What this task involves:
Nothing but the lines from the start of the records through the line that contains "The height and width of the screenshot is (408, 756)." is to be copied, and each is to be copied exactly.

Recorded data:
_ _ _
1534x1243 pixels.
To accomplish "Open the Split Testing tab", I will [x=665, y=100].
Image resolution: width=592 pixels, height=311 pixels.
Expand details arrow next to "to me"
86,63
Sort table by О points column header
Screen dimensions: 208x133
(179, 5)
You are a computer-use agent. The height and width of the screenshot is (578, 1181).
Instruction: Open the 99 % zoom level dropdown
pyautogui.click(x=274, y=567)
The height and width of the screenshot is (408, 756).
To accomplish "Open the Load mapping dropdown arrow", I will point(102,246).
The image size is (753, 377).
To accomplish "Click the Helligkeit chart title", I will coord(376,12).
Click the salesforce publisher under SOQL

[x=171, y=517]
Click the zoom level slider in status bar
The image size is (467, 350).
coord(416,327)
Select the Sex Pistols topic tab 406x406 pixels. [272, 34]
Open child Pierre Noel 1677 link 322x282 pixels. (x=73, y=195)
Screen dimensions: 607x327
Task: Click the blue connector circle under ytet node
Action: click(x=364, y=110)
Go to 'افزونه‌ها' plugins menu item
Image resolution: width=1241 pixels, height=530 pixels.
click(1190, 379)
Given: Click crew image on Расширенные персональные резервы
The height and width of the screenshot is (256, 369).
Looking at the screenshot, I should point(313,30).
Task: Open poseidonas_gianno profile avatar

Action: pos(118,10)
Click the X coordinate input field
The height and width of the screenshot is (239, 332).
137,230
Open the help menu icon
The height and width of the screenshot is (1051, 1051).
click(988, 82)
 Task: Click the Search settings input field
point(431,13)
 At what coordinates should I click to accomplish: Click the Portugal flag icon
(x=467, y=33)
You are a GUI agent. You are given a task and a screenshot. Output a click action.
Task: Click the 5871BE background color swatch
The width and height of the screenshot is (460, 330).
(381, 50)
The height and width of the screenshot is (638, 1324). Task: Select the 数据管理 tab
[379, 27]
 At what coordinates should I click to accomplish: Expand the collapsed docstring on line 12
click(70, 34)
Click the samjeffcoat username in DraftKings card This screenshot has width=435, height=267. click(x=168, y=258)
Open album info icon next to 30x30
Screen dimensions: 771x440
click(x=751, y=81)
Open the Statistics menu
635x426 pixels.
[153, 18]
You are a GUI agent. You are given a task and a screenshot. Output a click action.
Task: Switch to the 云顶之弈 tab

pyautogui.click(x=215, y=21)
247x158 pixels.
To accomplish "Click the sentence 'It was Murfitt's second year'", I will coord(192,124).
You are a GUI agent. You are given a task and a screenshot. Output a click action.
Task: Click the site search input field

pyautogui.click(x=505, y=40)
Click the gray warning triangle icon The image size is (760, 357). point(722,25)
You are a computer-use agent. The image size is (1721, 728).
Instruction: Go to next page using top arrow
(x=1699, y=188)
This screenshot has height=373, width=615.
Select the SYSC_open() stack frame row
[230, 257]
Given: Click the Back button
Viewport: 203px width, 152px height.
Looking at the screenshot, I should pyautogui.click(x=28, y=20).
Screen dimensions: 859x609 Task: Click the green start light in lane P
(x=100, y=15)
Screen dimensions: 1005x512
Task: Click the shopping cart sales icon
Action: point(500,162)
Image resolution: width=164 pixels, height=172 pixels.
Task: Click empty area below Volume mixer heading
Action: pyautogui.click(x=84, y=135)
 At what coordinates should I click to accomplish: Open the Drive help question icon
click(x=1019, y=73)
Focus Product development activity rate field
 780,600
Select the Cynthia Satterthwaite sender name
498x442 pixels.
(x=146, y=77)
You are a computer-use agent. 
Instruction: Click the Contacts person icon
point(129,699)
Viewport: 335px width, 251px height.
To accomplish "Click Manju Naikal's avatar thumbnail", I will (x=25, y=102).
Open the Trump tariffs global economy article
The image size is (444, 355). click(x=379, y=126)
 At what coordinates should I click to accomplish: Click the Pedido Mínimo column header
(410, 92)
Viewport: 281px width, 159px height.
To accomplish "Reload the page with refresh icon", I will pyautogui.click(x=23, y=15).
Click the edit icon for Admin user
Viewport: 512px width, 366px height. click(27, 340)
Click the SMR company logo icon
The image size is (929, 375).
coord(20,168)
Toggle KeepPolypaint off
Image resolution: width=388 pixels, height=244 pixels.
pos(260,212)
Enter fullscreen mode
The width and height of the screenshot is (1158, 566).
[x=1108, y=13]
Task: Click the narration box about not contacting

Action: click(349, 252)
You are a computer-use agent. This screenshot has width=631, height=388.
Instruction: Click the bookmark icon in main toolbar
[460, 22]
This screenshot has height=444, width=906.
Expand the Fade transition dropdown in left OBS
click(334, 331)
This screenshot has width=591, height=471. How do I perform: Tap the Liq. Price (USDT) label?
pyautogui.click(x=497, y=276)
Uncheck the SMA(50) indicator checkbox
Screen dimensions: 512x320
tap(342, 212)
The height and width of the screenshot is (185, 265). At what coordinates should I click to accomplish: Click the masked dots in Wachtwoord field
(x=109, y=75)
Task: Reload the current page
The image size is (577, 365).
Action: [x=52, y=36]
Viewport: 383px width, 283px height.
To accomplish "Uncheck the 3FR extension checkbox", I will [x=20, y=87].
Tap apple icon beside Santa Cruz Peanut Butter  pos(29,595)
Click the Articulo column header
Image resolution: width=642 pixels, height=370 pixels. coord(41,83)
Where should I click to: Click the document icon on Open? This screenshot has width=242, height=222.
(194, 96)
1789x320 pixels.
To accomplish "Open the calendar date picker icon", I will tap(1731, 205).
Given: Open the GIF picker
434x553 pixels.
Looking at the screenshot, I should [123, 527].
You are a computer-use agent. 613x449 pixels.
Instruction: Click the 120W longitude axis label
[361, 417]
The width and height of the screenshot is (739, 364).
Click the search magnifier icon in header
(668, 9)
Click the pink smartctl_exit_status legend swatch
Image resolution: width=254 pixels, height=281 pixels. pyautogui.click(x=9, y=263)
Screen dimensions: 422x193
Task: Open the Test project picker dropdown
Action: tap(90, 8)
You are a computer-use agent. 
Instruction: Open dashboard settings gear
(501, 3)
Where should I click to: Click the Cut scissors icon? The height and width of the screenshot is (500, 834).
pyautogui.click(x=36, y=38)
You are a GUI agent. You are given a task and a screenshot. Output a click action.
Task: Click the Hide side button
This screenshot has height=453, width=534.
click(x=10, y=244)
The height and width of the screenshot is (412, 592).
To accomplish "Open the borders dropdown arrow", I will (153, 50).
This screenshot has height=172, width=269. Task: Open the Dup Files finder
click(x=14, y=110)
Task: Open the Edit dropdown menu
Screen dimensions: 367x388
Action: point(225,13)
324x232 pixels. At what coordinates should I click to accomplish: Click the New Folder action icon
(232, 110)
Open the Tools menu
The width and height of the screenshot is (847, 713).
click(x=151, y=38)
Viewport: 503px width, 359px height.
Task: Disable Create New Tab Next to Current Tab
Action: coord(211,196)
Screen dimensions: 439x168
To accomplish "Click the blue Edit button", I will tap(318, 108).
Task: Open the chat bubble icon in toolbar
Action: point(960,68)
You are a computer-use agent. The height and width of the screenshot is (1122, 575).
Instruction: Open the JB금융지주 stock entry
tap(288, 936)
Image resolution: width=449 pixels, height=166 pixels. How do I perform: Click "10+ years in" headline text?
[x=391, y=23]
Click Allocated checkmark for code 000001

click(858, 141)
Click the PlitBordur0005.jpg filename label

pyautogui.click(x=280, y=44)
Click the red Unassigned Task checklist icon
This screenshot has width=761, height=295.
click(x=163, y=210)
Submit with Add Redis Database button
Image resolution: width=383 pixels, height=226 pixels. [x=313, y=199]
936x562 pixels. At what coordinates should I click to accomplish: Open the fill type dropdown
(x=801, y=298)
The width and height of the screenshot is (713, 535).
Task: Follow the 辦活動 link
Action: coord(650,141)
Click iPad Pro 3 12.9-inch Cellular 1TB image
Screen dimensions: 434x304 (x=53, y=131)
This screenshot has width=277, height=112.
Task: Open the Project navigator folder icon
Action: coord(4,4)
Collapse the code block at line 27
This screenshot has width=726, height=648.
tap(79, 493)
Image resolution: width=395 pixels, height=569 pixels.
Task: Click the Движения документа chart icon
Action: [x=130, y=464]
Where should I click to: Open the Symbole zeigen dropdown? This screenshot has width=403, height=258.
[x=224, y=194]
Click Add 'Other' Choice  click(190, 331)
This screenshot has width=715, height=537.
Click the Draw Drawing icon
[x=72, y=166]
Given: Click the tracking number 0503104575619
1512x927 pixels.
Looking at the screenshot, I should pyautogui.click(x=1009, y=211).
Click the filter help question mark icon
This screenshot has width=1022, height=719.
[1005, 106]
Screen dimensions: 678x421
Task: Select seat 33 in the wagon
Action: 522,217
_ _ _
The answer:
1534x1243 pixels.
To accomplish "Open the Split Testing tab", I will [x=665, y=100].
Image resolution: width=592 pixels, height=311 pixels.
Expand details arrow next to "to me"
86,63
Sort table by О points column header
Screen dimensions: 208x133
(179, 5)
You are a computer-use agent. The height and width of the screenshot is (578, 1181).
Instruction: Open the 99 % zoom level dropdown
pyautogui.click(x=274, y=567)
The height and width of the screenshot is (408, 756).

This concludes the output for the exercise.